Walking has been easier this past week for me - praise the Lord! I've had more confidence and it's been a great week. I didn't fall. But, then there are days like today, when I struggle a little more. Now, I'll say my "struggle" today was more like my "good" walking has been in the past. There were times in the past two weeks when I actually felt like I could categorize my walking as "normal", like there was nothing wrong with the way I walked. That's a bold statement, but there were glimpses of that for sure! So, today, when I "struggled" a little more, I got frustrated and all "Why me, God?!". But as I'm writing this, I do realize that my struggle was not really all that much of a struggle, just an inconvenience. I like to think of it as God reminding me that He's still God and I am not! Not that He causes me to struggle at all, but He allows me to struggle so that I remember who grants me the awesome days and helps me through the not-so-awesome days. I've said it before and I'll say it again: I'm nearer to God in my struggles than I can be when I'm happy-go-lucky because I'm in constant communication with Him.

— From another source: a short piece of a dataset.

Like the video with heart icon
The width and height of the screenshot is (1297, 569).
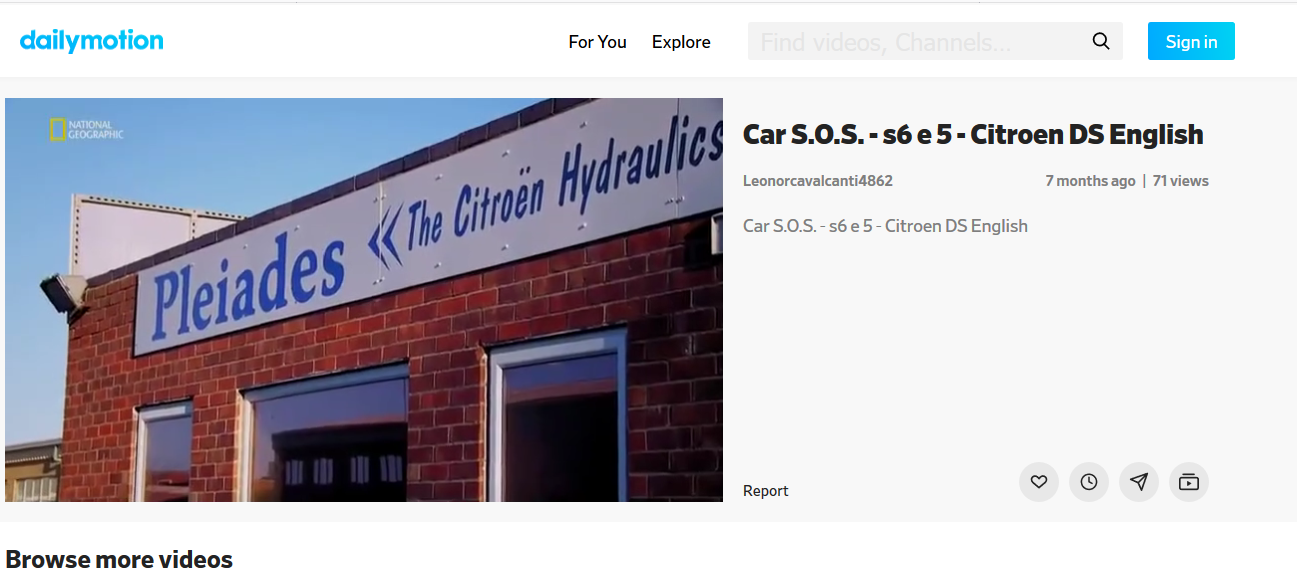[x=1039, y=482]
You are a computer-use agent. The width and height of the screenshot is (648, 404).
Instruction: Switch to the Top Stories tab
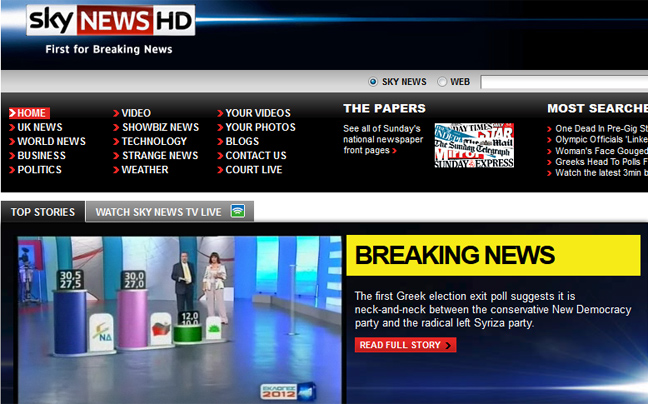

I have a follow-up neurology appointment scheduled for March 8. I haven't done any adjusting to the electricity in my deep brain stimulation device as I've been walking well. I can always go up or down, but for the time being, I'll remain on the level that I'm on right now.

I think that's it for this post. Thank you, thank you, thank you for coming back week after week to read updates. Thank you for praying and for all the encouragement. I know I don't say thank you enough. I'm starting 2018 as I ended 2017: feeling incredibly, undeservedly, blessed.

May God bless each and every person reading this post. Always remember: God's Got This!